Leading Chinese tech firms have pledged to address gender discrimination in job ads after a damning report by campaign group Human Rights Watch (HRW).
Sexist recruitment practices had contributed to a decrease in the proportion of women working, HRW said.
Tech giants and government agencies had published “male only” adverts, as well as others asking women applicants to be “trim” and “aesthetically pleasing”.
Alibaba said it would “conduct stricter reviews”, and Tencent apologised.
Alibaba, an e-commerce giant, was accused of repeatedly using the lure of attractive female co-workers in its recruitment campaigns, using the phrases “Ali beauties” and “goddesses” to describe them on social media.
Other major companies also accused of advertising their female employees’ beauty include Tencent – which runs China’s most popular messenger app WeChat, internet company Baidu and leading telecom firm Huawei.

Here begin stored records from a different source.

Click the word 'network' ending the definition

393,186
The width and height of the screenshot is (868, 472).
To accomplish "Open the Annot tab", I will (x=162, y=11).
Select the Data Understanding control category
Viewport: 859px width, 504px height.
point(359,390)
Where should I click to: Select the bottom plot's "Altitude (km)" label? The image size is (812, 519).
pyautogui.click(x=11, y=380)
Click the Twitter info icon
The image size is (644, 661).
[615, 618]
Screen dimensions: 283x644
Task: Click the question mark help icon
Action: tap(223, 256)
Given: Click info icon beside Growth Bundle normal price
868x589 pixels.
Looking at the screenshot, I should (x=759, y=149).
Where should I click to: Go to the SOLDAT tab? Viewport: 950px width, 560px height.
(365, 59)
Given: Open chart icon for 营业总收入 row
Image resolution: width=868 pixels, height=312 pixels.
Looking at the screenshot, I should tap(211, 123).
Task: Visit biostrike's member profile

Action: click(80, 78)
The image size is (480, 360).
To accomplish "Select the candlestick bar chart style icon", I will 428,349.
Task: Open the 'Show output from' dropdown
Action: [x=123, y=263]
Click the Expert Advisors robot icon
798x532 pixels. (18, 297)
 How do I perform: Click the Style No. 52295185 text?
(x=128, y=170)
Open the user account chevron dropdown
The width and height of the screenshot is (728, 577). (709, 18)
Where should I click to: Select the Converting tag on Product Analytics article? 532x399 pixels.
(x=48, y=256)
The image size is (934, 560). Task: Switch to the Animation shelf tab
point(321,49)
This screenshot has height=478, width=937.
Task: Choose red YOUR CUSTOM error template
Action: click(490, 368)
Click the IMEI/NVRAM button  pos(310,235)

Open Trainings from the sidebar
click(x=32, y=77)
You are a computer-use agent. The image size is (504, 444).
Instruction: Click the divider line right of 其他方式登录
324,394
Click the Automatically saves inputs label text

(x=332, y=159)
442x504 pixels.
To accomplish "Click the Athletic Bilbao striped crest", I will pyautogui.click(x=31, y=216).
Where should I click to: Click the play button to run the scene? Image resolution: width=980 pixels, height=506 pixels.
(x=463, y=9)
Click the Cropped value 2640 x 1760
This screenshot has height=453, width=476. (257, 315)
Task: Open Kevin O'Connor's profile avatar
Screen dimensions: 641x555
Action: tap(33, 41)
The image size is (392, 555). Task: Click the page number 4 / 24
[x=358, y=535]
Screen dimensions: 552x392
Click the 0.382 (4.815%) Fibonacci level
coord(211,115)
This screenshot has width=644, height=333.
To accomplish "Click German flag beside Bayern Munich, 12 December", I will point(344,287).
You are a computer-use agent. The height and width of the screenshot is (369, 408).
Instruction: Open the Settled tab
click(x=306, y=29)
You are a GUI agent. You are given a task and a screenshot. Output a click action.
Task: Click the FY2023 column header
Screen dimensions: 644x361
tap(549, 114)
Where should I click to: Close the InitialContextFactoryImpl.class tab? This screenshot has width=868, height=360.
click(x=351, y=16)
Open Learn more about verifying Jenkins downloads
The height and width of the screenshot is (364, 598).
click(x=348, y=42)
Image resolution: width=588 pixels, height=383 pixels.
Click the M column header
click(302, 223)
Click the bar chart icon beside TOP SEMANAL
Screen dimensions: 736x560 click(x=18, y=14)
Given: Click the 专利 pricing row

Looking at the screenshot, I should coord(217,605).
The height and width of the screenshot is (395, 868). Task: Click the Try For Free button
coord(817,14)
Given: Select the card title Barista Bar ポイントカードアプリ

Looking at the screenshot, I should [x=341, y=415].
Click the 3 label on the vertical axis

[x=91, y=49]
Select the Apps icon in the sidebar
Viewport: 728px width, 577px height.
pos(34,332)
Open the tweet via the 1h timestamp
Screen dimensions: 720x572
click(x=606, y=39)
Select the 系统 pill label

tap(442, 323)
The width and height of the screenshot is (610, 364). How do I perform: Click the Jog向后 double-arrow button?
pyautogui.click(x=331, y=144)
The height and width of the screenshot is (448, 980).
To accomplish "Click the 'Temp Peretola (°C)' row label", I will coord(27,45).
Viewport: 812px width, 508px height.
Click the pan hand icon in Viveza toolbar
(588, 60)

HRW found that the adverts reflected “traditional and deeply discriminatory views” that women are less capable than men and that they will not be committed to their jobs because of their stereotypical role as family caregivers.
“Our track record of not just hiring but promoting women in leadership positions speaks for itself,” an Alibaba spokesperson told the BBC on Monday.
It pointed to the fact that one-third of its founders and managers were women, but said it would be stricter in ensuring “compliance with our policy” of providing “equal opportunity regardless of gender”.
Tencent told the BBC that the practices highlighted in the report “do not reflect our values”.
We are sorry they occurred and we will take swift action to ensure they do not happen again,” a statement said.
A Baidu spokesperson said, according to CNN: “We value the important work that our female employees do across the organisation, and deeply regret the instances where our job postings did not align with Baidu’s values.”
They also said that the company had identified and removed offending job postings before the release of the HRW report.
Huawei, one of the world’s largest smartphone makers, said it would review the allegations and work to ensure its recruitment materials are “fully sensitive of gender equality”.
The report entitled “Only Men Need Apply: Gender Discrimination in Job Advertisements in China” also highlighted recruitment practices by public bodies.
“Nearly one in five job ads for China’s 2018 national civil service called for ‘men only’ or ‘men preferred’,” said HRW’s China director Sophie Richardson.
“Chinese authorities need to act now to enforce existing laws to end government and private hiring practices that blatantly discriminate against women.”
The 99-page report analysed more than 36,000 job advertisements posted between 2013 and 2018 on Chinese recruitment and company websites and on social media platforms.